— Data for this task —
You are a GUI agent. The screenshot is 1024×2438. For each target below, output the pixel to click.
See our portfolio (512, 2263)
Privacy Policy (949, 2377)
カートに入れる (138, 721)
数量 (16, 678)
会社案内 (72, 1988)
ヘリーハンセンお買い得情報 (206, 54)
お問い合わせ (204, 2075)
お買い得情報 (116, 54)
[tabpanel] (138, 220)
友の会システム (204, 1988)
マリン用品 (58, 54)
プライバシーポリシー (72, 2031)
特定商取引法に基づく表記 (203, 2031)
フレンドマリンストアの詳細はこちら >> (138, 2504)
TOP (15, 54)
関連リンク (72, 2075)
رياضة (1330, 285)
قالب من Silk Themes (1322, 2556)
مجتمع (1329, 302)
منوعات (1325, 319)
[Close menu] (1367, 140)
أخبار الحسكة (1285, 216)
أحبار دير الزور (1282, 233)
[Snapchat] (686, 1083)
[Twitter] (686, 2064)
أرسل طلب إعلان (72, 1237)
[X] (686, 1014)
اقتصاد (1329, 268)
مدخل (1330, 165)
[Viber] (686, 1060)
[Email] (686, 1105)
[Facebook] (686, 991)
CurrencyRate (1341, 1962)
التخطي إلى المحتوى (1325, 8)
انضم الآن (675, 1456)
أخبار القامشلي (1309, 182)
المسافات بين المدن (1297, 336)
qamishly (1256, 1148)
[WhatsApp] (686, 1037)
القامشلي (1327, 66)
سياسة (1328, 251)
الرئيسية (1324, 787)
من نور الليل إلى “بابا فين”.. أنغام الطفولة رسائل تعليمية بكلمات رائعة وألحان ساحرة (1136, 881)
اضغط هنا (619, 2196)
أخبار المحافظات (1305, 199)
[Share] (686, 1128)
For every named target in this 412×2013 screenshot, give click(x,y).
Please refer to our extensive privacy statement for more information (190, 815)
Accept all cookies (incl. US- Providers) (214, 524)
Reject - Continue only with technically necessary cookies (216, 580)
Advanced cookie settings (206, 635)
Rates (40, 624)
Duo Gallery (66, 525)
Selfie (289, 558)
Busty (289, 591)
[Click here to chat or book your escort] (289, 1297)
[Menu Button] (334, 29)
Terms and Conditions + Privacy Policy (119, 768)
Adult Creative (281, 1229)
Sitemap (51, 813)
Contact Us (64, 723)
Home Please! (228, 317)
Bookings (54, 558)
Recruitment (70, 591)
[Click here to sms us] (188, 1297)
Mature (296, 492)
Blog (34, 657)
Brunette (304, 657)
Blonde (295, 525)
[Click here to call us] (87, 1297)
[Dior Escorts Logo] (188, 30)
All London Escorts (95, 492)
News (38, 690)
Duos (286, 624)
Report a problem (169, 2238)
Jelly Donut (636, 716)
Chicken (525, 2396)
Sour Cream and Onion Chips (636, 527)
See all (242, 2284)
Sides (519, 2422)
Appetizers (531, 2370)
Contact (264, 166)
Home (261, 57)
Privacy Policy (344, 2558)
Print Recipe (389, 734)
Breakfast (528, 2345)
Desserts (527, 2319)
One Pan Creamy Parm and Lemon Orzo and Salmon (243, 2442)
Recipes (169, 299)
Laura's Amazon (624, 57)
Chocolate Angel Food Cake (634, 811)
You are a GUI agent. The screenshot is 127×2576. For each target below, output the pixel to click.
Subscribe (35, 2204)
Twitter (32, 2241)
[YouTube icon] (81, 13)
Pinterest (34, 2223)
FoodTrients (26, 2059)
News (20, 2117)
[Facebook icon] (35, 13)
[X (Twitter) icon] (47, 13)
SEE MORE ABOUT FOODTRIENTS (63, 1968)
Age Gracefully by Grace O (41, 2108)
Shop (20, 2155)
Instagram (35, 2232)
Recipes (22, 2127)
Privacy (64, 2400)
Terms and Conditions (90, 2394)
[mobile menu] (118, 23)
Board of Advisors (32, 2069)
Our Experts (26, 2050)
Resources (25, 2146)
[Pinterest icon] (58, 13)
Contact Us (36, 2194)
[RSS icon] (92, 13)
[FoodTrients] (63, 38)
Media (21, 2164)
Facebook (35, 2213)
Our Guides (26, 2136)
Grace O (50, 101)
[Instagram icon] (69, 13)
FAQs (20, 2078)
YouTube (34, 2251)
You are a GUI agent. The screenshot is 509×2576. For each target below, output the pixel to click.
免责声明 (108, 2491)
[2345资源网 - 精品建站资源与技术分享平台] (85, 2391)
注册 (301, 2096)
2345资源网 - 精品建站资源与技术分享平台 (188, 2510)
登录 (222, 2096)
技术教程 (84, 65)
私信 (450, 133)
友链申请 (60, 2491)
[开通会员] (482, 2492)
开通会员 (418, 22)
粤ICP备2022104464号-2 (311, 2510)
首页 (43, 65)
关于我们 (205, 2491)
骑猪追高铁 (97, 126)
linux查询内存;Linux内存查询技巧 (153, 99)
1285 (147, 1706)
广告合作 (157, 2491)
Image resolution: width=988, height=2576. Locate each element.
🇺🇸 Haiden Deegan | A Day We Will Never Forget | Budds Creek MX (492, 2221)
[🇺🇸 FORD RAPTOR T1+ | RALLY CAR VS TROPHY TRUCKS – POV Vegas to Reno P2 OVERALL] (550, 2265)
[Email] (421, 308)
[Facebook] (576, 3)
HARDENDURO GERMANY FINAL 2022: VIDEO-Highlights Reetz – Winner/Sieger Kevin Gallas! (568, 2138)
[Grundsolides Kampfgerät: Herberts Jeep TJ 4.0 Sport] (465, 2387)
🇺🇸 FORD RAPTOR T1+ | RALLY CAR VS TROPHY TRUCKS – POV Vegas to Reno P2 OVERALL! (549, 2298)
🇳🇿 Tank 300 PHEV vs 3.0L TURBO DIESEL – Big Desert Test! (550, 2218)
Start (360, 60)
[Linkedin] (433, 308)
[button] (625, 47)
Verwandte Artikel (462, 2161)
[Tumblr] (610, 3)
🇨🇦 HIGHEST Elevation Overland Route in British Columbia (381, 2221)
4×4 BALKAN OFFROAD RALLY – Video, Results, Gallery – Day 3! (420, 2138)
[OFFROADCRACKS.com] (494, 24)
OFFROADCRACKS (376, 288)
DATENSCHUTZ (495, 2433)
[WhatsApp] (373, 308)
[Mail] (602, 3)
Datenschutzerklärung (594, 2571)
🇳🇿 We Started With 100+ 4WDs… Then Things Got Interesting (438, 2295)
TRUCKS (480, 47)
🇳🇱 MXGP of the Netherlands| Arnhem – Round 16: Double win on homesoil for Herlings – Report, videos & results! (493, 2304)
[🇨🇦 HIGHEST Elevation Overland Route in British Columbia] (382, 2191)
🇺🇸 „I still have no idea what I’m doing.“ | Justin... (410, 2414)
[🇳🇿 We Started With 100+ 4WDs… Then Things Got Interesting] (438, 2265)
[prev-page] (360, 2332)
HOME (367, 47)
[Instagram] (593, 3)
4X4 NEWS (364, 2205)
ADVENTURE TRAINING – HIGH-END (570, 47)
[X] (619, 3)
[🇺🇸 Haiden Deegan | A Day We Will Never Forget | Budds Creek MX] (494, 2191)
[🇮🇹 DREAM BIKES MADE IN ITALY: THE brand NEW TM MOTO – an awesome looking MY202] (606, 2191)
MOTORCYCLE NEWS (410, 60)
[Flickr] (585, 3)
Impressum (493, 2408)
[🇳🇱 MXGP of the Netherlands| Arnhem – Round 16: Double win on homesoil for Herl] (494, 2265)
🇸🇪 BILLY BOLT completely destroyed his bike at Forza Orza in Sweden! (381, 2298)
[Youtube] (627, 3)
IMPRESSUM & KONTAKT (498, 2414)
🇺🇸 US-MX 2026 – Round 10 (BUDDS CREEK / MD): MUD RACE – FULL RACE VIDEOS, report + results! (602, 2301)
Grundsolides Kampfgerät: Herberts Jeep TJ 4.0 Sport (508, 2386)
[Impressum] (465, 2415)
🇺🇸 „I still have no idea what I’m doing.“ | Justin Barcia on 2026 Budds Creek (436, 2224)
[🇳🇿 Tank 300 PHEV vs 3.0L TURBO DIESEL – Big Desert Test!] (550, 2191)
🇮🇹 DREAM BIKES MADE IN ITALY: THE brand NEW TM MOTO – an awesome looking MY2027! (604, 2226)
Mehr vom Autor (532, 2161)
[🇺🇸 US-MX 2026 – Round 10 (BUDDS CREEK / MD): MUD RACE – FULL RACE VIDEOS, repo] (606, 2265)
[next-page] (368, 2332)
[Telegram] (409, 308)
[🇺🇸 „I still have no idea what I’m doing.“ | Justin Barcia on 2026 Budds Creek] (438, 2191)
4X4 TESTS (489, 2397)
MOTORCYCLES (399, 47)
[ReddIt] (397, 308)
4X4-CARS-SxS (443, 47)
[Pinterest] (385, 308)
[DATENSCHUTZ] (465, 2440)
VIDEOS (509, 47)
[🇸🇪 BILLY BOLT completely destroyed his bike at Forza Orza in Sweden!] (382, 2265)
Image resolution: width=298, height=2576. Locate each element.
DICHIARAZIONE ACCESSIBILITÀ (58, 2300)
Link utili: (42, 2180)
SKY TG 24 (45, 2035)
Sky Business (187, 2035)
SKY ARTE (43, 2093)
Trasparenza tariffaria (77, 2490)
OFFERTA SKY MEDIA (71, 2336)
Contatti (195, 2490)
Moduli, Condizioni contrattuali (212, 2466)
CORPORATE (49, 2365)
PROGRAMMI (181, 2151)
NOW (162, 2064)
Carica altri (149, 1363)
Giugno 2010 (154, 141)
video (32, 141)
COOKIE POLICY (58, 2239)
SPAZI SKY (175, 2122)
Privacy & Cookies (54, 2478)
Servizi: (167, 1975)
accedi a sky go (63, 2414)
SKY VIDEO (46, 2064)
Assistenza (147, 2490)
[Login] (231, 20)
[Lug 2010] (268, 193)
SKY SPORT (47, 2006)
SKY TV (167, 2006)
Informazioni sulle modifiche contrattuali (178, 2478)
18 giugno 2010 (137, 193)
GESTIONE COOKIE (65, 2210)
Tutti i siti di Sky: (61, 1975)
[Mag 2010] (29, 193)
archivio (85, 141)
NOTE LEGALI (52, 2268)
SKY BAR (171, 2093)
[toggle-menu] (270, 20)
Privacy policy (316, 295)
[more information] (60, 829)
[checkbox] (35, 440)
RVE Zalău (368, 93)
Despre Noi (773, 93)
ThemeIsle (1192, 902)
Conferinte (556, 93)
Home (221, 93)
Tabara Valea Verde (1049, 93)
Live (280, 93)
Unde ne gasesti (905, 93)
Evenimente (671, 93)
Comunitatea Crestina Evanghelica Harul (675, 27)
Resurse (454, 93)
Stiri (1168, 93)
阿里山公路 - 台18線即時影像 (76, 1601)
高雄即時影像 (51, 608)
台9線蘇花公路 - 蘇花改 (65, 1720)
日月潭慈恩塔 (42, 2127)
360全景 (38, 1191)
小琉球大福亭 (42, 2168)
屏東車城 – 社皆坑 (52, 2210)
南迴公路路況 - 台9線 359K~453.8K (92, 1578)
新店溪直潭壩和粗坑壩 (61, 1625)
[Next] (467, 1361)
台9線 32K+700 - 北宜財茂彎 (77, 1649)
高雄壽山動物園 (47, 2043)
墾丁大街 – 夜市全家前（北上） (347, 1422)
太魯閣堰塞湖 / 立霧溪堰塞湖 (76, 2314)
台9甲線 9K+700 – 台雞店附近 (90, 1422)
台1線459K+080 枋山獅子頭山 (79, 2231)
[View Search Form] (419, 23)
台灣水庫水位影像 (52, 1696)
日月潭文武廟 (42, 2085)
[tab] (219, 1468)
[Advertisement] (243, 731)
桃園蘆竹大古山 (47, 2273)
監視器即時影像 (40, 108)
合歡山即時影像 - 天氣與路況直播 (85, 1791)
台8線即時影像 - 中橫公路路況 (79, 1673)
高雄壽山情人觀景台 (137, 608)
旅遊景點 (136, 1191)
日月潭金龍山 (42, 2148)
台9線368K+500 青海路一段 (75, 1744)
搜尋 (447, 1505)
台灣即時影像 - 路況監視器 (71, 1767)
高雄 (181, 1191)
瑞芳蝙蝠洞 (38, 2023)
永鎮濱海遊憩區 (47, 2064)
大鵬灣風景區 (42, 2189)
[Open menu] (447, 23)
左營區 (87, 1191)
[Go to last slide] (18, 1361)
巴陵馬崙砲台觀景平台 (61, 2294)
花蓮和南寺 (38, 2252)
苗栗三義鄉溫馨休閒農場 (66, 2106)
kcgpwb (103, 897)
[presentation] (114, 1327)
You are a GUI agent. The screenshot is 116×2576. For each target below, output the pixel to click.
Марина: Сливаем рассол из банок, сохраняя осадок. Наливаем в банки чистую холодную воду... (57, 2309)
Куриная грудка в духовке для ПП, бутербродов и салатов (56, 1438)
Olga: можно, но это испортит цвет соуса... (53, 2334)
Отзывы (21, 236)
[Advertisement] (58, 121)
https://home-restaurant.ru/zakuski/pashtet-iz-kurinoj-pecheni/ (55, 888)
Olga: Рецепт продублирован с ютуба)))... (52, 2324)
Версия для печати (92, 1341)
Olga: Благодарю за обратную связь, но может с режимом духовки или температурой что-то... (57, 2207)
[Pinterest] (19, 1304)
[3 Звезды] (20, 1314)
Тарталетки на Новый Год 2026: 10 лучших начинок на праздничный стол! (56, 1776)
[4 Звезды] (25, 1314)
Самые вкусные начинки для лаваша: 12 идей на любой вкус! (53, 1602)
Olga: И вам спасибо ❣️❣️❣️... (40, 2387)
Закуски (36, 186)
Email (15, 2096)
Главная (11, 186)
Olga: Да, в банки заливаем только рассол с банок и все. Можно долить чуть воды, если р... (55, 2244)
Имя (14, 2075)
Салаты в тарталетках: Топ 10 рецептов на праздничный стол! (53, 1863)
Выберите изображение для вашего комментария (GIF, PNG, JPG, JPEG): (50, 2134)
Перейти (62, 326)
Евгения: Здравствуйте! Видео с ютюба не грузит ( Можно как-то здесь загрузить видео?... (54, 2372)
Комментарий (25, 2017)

— Problem details —
Type out again, exactly as written, the lines from the beginning of the material through the one containing "プライバシーポリシー (72, 2031)".

— Exercise result —
You are a GUI agent. The screenshot is 1024×2438. For each target below, output the pixel to click.
See our portfolio (512, 2263)
Privacy Policy (949, 2377)
カートに入れる (138, 721)
数量 (16, 678)
会社案内 (72, 1988)
ヘリーハンセンお買い得情報 (206, 54)
お問い合わせ (204, 2075)
お買い得情報 (116, 54)
[tabpanel] (138, 220)
友の会システム (204, 1988)
マリン用品 (58, 54)
プライバシーポリシー (72, 2031)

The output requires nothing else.